▸ OBJECTIVE
Extract every row below verbatim, leaving the pictures out of your answer.
***** PROVIDED MATERIAL *****
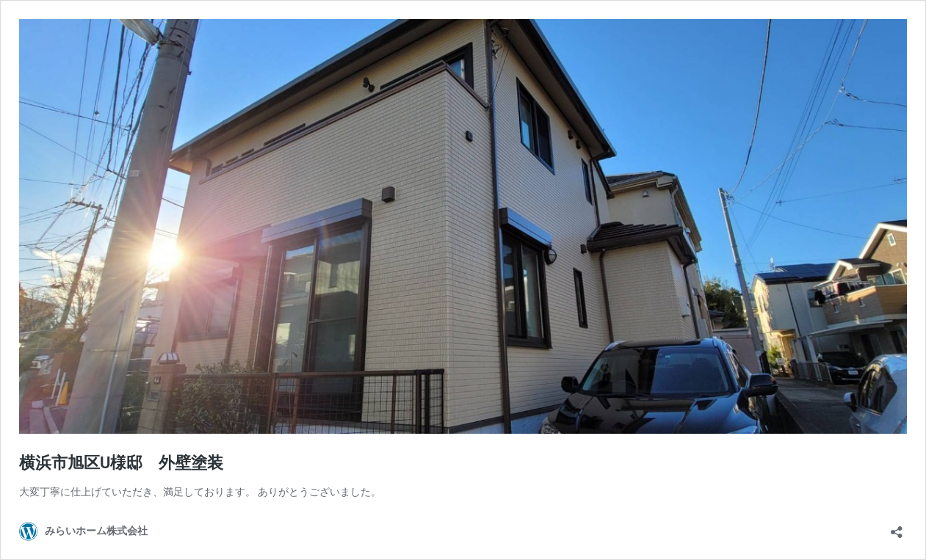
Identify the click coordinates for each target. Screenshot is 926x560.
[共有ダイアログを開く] (897, 527)
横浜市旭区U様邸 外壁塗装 (121, 462)
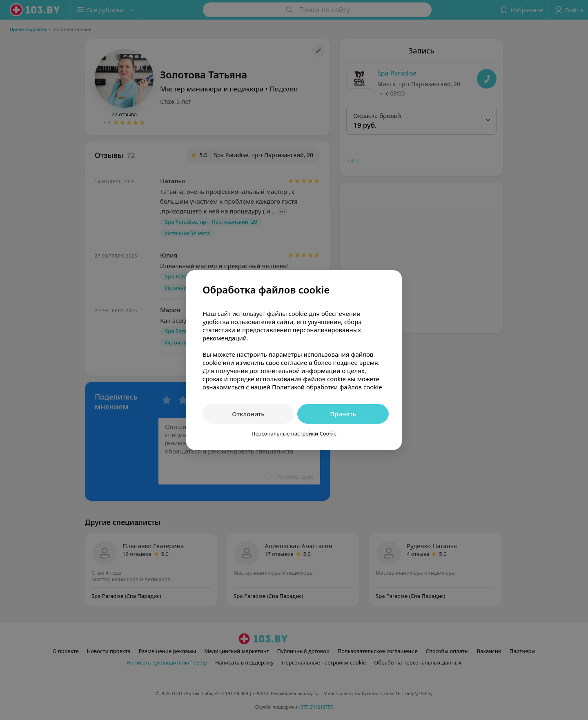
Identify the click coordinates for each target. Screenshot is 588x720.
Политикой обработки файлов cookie (327, 387)
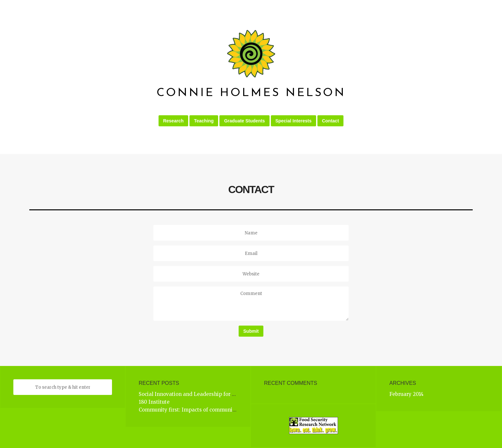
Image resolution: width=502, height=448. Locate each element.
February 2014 (406, 394)
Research (173, 121)
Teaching (204, 121)
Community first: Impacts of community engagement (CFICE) (214, 410)
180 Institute (154, 402)
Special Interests (293, 121)
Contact (330, 121)
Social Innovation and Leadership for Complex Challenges (211, 394)
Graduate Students (244, 121)
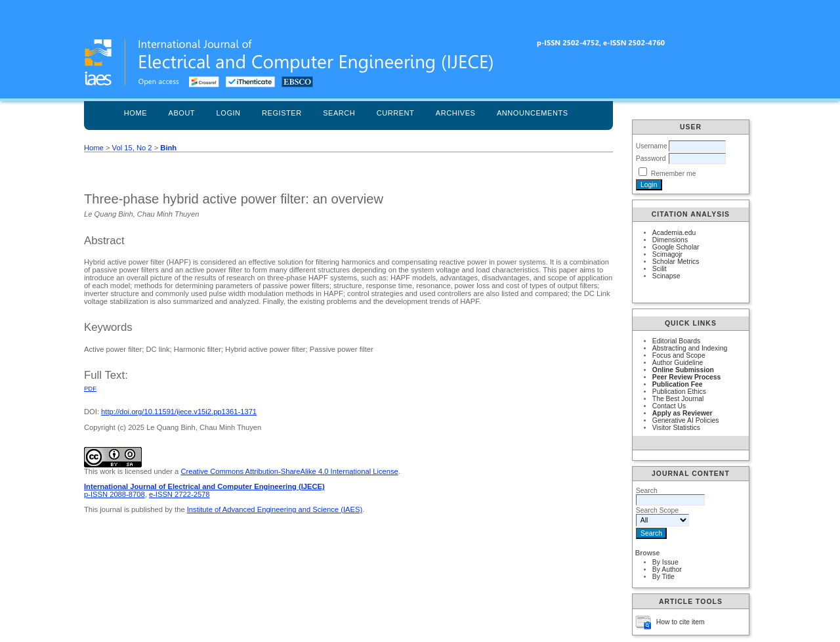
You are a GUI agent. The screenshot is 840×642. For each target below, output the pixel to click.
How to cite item (681, 622)
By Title (663, 576)
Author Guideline (677, 362)
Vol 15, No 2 (132, 148)
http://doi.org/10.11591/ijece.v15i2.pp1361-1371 (178, 412)
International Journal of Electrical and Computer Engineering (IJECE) (204, 486)
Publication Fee (677, 384)
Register (282, 113)
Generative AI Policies (686, 420)
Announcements (532, 113)
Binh (168, 148)
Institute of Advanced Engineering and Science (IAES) (274, 509)
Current (396, 113)
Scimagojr (667, 254)
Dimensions (670, 240)
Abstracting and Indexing (690, 348)
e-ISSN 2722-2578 (179, 494)
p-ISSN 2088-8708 (114, 494)
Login (228, 113)
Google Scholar (676, 247)
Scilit (660, 268)
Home (135, 113)
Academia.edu (674, 232)
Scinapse (666, 276)
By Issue (665, 562)
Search (339, 113)
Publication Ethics (679, 391)
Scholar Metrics (676, 261)
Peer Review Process (686, 377)
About (182, 113)
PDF (90, 388)
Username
*****
▸ CORRECT OUTPUT
Identify the click coordinates for each target. Screenshot is 926x560.
[共有ダイアログを開く] (897, 527)
横浜市旭区U様邸 外壁塗装 (121, 462)
Identify the click coordinates for each target. Screenshot is 588x720.
Политикой обработки файлов cookie (327, 387)
Image resolution: width=502, height=448. Locate each element.
February 2014 (406, 394)
Research (173, 121)
Teaching (204, 121)
Community first: Impacts of community engagement (CFICE) (214, 410)
180 Institute (154, 402)
Special Interests (293, 121)
Contact (330, 121)
Social Innovation and Leadership for Complex Challenges (211, 394)
Graduate Students (244, 121)
You are a GUI agent. The screenshot is 840×642. For each target below, output the pixel to click.
How to cite item (681, 622)
By Title (663, 576)
Author Guideline (677, 362)
Vol 15, No 2 (132, 148)
http://doi.org/10.11591/ijece.v15i2.pp1361-1371 (178, 412)
International Journal of Electrical and Computer Engineering (IJECE) (204, 486)
Publication Fee (677, 384)
Register (282, 113)
Generative AI Policies (686, 420)
Announcements (532, 113)
Binh (168, 148)
Institute of Advanced Engineering and Science (IAES) (274, 509)
Current (396, 113)
Scimagojr (667, 254)
Dimensions (670, 240)
Abstracting and Indexing (690, 348)
e-ISSN 2722-2578 (179, 494)
p-ISSN 2088-8708 (114, 494)
Login (228, 113)
Google Scholar (676, 247)
Scilit (660, 268)
Home (135, 113)
Academia.edu (674, 232)
Scinapse (666, 276)
By Issue (665, 562)
Search (339, 113)
Publication Ethics (679, 391)
Scholar Metrics (676, 261)
Peer Review Process (686, 377)
About (182, 113)
PDF (90, 388)
Username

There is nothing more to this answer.